A secured credit card is a card account backed by a security deposit.
Secured credit card means a card account backed by a security deposit. The deposit helps reduce the issuer’s risk and often supports some or all of the account’s limit.
Secured cards matter because they give many borrowers an entry point into the credit system when approval for an Unsecured Credit Card would be difficult. They are common in credit-building and credit-rebuilding situations, often alongside products such as a Credit-Builder Loan.
They also matter because some borrowers assume “secured” means cheap or harmless. That is not automatically true. A secured card can still carry fees, a meaningful Annual Percentage Rate (APR), and the same reporting consequences as other card accounts if payments are missed.

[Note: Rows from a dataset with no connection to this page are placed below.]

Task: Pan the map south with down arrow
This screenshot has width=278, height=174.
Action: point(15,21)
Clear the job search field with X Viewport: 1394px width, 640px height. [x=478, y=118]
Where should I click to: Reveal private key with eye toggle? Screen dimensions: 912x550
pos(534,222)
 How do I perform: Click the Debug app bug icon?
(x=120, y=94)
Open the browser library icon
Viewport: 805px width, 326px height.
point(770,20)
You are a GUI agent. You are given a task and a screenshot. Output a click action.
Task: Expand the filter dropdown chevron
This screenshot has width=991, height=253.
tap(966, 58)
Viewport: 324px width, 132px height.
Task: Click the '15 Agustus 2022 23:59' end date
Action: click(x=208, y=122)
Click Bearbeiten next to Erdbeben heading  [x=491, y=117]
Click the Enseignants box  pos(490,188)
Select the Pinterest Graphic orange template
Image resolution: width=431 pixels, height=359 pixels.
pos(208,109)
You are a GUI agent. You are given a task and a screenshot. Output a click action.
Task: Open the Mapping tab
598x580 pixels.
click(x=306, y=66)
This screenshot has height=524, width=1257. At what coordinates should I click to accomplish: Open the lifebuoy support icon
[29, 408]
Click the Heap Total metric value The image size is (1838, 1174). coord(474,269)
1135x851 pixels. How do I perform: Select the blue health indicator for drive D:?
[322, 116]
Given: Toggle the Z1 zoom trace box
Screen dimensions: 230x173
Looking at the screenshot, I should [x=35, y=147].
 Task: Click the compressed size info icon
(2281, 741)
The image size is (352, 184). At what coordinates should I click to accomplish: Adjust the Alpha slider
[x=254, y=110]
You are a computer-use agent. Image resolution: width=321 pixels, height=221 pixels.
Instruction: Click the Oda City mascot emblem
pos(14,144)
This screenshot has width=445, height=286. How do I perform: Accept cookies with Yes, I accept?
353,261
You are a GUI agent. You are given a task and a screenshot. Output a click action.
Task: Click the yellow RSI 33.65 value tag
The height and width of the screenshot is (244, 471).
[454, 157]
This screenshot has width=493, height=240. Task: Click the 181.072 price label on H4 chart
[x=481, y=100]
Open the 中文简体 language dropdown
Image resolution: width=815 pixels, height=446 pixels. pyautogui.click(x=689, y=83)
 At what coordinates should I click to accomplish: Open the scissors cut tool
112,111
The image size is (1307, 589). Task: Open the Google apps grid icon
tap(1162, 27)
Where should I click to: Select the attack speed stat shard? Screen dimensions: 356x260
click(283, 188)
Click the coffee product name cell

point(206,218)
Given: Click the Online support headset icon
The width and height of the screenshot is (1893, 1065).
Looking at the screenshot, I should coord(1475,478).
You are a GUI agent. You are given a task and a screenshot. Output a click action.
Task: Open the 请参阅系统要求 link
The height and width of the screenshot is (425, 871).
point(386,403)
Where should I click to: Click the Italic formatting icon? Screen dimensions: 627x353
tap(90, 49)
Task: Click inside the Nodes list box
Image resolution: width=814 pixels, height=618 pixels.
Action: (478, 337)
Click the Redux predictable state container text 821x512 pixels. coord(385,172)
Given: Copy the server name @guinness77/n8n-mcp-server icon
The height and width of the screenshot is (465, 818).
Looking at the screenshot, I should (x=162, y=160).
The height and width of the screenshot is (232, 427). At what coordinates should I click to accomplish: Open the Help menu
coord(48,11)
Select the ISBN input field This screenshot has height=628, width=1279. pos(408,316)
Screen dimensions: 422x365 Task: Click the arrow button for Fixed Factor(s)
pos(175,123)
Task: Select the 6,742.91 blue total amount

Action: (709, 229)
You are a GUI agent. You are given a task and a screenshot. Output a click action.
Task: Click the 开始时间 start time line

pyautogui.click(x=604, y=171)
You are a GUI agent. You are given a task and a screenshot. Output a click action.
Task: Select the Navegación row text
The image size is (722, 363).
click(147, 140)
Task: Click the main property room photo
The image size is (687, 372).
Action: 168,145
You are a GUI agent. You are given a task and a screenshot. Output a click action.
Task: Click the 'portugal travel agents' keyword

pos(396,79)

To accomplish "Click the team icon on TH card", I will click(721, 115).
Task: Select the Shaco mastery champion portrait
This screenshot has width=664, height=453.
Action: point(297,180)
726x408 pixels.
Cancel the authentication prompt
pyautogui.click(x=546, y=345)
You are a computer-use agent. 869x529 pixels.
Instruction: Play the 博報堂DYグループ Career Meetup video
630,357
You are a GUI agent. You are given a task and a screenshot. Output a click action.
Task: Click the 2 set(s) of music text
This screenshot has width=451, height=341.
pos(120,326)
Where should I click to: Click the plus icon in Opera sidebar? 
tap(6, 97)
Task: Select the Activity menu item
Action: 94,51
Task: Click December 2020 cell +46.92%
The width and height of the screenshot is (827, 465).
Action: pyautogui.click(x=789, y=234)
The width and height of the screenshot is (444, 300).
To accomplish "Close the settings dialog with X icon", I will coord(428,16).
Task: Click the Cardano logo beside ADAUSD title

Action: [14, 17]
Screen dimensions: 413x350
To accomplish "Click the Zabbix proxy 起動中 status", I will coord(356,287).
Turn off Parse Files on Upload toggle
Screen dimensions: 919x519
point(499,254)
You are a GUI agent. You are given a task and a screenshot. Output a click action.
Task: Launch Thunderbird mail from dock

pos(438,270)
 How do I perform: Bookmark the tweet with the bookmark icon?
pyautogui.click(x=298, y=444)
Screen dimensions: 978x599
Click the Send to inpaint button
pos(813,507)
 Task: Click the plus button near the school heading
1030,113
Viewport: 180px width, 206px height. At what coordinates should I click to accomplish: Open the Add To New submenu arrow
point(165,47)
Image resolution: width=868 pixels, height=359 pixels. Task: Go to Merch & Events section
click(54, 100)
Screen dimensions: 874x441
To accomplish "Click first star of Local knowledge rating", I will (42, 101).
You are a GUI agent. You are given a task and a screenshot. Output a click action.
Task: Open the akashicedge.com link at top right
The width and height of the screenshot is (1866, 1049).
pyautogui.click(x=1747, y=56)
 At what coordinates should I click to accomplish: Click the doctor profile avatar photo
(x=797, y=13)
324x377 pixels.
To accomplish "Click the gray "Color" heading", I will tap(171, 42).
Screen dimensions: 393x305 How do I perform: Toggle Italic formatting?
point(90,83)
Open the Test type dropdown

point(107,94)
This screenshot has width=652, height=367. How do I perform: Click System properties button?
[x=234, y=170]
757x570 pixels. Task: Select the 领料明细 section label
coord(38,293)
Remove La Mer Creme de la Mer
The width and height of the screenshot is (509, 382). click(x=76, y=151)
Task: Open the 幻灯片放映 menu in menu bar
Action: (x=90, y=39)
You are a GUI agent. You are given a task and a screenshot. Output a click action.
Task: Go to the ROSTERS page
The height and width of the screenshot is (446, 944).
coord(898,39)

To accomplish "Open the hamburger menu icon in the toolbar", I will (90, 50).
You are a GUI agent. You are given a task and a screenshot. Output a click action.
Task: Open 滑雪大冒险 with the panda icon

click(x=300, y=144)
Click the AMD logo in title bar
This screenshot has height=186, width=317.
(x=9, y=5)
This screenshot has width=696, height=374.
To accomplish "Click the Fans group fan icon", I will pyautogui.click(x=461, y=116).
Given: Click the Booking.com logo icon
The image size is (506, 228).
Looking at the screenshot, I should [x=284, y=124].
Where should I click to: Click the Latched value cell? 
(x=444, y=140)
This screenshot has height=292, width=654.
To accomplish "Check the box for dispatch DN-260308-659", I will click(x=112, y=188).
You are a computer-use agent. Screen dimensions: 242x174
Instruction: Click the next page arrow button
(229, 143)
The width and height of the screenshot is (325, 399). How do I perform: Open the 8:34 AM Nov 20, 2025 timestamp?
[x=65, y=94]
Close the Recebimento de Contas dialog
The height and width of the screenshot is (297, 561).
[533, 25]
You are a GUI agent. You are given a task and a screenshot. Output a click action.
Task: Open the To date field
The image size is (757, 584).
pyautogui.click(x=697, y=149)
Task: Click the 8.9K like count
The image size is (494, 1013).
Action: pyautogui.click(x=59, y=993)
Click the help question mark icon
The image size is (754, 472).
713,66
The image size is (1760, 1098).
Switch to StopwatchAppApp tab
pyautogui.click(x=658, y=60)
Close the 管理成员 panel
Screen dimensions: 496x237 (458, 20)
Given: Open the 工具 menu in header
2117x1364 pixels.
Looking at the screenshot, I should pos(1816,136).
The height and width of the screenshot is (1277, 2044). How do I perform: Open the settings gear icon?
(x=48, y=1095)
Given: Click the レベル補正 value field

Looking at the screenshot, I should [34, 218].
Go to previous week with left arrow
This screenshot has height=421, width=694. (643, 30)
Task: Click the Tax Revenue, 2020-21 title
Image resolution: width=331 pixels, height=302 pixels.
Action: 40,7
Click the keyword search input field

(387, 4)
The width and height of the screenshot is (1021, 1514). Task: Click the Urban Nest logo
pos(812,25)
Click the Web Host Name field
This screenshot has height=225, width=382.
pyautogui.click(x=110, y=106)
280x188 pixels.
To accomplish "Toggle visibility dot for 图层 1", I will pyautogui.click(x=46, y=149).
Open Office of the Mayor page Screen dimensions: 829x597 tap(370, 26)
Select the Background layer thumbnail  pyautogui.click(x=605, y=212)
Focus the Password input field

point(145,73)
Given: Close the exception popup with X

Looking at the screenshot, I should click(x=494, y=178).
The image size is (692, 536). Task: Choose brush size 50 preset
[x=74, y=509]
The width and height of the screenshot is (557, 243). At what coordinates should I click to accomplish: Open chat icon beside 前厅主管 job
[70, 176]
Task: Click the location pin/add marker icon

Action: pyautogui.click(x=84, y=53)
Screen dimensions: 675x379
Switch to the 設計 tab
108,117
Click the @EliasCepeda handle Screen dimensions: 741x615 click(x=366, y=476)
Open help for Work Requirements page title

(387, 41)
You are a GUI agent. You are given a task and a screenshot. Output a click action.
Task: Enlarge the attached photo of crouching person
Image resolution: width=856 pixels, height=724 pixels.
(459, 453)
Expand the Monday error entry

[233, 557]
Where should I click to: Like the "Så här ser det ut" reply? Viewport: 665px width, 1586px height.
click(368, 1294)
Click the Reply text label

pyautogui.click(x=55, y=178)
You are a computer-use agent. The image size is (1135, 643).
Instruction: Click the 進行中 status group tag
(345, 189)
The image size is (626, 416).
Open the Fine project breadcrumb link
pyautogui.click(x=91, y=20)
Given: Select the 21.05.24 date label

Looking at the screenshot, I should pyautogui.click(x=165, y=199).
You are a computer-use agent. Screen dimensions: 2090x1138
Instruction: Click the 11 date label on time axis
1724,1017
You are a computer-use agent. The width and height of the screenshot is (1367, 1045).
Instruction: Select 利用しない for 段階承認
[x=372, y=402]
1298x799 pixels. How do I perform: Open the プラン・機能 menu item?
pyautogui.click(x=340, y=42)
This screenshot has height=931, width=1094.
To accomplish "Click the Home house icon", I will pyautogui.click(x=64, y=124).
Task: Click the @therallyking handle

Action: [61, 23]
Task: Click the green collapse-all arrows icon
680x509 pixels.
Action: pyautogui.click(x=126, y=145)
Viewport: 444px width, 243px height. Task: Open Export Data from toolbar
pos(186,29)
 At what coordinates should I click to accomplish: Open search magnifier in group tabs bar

Borrowers encounter secured cards when starting a file, rebuilding after past problems, or trying to move from limited approval options into more conventional card access. The account still functions as a Credit Card and Revolving Credit line, so it affects Credit Utilization and reporting like other cards.
The Security Deposit changes the risk structure for the issuer, but it does not remove the need for careful use and on-time payment.
A borrower deposits $300 to open a secured card with a similar limit. The borrower uses the card lightly and pays on time for several months. Over time, that account can help establish or rebuild positive credit history if handled well.
Secured credit card is not the same as prepaid spending. The borrower is still using credit, not simply spending down a stored-value balance.
It is also different from an Unsecured Credit Card, where the issuer generally extends the line without holding a matching deposit as direct security.